Problems to solve
**1)** According to the article on opioid deaths in Alberta, how many deaths from fentanyl and other opioids occurred in the Calgary zone during the second quarter?
**2)** Reproduce the stretch of the article on opioid deaths in Alberta from "Data compiled during" through "the Edmonton zone.".
**3)** State whether each statement agrees with the article on opioid deaths in Alberta, answering yes or no and quoting the words of the article that settle it. (a) Data on opioid deaths in the province was first compiled in 2016. (b) The Edmonton zone recorded more overdose deaths than the Calgary zone during the second quarter. (c) Most fentanyl-related deaths in 2020 have been female.

Passage to read
Deaths from fentanyl, other opioids in Alberta increase to record high as major consumption site shutters
By Noel Harper, News Editor
The Alberta government released its latest report on the use of opioids in the province in late September — its first report on the topic published during the COVID-19 pandemic, thus titled the COVID-19 Opioid Response Surveillance Report — and the numbers within demonstrate a worrying trend.
Data compiled during the second quarter of this year, from April to June, shows 301 deaths relating to opioids during the three-month period. In contrast, 148 Albertans died of an opioid overdose during the first three months of 2020.
This amounts to the largest quarterly increase of opioid deaths in the province since 2016, when data was first compiled on the subject. The majority of these occurred in the Calgary zone, where there were 119 deaths due to poisoning from fentanyl and other opioids. 105 overdose deaths occurred in the Edmonton zone.
Fentanyl is a pain-relieving medication that has been found to be more potent than morphine or heroin. Of all the overdoses that took place during the second quarter, 284 of the 301 overdoses were linked to fentanyl use. Between April and June, 21 overdoses were the result of carfentanil specifically, a member of the fentanyl family that is thousands of times more potent than morphine.
Of fentanyl-related deaths in 2020, 79 per cent have been male, with the highest overall number of fentanyl overdoses — combining both male and female deaths — occurring within the age group of 35 to 39 years.
The report on Alberta’s opioid crisis helped to put another ongoing crisis in perspective. Since the start of the pandemic, 261 Albertans have died from COVID-19 as of this writing, whereas 449 deaths resulted from apparent unintentional opioid poisoning so far this year.

Recorded data
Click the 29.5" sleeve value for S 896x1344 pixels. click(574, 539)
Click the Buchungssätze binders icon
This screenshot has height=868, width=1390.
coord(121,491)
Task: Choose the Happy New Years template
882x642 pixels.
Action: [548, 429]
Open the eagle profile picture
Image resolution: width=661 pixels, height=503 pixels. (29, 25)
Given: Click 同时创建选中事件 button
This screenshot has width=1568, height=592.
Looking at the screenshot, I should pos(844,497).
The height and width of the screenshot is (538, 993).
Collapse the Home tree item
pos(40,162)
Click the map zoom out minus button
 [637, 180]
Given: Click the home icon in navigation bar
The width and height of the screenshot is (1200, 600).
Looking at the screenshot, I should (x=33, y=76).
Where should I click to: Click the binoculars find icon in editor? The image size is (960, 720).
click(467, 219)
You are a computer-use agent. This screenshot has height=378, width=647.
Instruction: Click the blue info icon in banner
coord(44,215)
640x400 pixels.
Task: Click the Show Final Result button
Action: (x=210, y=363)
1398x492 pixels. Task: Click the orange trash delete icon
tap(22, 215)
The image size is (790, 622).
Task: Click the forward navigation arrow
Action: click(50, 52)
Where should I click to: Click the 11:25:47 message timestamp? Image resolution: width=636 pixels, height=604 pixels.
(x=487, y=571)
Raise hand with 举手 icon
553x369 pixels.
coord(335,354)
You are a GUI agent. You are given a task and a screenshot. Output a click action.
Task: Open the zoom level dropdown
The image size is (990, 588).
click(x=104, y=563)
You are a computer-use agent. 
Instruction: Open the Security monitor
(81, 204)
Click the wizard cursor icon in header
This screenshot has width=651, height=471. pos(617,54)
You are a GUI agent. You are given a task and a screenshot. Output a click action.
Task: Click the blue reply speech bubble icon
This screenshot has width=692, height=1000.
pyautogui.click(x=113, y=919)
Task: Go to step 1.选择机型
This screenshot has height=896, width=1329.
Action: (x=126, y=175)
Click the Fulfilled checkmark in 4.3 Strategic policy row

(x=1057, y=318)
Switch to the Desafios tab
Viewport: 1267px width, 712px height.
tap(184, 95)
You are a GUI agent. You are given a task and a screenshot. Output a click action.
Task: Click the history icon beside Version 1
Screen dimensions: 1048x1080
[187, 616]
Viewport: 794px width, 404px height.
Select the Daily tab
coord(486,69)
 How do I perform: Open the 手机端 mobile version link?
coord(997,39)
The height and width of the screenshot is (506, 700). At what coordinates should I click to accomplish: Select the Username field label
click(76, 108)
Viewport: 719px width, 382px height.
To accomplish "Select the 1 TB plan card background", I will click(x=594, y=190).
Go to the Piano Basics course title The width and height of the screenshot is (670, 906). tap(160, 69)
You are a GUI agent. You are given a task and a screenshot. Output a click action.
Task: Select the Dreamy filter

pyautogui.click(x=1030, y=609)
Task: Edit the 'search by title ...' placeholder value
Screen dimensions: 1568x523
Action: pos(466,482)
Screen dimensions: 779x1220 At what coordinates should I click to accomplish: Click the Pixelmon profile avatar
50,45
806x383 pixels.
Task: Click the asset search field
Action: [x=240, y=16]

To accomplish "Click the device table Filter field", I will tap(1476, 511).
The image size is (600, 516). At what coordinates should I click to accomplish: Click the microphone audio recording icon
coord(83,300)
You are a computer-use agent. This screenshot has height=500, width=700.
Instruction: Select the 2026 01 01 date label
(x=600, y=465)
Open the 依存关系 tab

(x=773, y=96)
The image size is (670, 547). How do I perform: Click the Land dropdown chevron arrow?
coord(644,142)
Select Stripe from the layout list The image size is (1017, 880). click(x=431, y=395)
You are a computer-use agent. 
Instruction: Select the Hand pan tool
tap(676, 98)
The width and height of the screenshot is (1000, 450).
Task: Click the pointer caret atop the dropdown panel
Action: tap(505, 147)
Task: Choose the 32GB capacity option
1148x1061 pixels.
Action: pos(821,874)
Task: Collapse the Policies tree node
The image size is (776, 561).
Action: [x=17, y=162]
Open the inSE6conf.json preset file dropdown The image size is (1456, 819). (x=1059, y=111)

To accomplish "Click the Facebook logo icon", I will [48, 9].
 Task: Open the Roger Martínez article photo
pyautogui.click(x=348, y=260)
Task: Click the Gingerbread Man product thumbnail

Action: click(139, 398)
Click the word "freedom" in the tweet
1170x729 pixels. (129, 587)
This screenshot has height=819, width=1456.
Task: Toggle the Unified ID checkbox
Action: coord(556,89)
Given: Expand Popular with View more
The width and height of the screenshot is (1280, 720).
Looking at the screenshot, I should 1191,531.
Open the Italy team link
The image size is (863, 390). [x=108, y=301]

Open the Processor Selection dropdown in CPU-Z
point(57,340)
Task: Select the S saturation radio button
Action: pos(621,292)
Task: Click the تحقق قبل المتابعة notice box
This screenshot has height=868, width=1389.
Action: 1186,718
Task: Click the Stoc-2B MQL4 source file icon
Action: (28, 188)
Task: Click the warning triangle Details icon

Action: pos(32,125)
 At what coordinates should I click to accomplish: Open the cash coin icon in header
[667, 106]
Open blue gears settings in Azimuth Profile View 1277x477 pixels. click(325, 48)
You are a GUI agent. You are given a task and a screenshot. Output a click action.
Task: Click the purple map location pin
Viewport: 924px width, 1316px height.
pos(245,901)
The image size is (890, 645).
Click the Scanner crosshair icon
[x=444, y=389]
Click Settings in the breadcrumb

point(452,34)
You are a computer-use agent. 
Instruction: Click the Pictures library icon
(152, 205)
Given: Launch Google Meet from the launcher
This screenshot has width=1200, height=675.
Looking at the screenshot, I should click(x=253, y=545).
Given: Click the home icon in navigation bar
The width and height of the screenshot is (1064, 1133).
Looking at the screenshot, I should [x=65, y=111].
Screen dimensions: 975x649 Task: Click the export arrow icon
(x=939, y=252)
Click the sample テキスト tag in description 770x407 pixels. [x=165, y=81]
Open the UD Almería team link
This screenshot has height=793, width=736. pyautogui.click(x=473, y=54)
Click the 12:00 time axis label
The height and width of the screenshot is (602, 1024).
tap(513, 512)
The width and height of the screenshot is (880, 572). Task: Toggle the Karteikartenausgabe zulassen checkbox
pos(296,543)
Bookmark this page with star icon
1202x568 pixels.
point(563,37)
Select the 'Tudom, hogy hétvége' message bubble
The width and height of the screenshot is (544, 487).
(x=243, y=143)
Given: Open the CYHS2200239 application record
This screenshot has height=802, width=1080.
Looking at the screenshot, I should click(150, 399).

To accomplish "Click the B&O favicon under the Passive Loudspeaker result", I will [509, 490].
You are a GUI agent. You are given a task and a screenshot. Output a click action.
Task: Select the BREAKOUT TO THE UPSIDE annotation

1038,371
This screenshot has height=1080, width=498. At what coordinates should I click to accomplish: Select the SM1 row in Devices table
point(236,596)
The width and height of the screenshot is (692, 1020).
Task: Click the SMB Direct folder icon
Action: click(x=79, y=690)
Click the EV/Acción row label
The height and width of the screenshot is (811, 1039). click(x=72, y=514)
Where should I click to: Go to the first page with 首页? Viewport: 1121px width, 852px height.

Written responses
**1)** 119 deaths

**2)**
Data compiled during the second quarter of this year, from April to June, shows 301 deaths relating to opioids during the three-month period. In contrast, 148 Albertans died of an opioid overdose during the first three months of 2020.
This amounts to the largest quarterly increase of opioid deaths in the province since 2016, when data was first compiled on the subject. The majority of these occurred in the Calgary zone, where there were 119 deaths due to poisoning from fentanyl and other opioids. 105 overdose deaths occurred in the Edmonton zone.

**3)**
(a) Yes: "since 2016, when data was first compiled on the subject."
(b) No: "the Calgary zone, where there were 119 deaths due to poisoning from fentanyl and other opioids. 105 overdose deaths occurred in the Edmonton zone."
(c) No: "Of fentanyl-related deaths in 2020, 79 per cent have been male"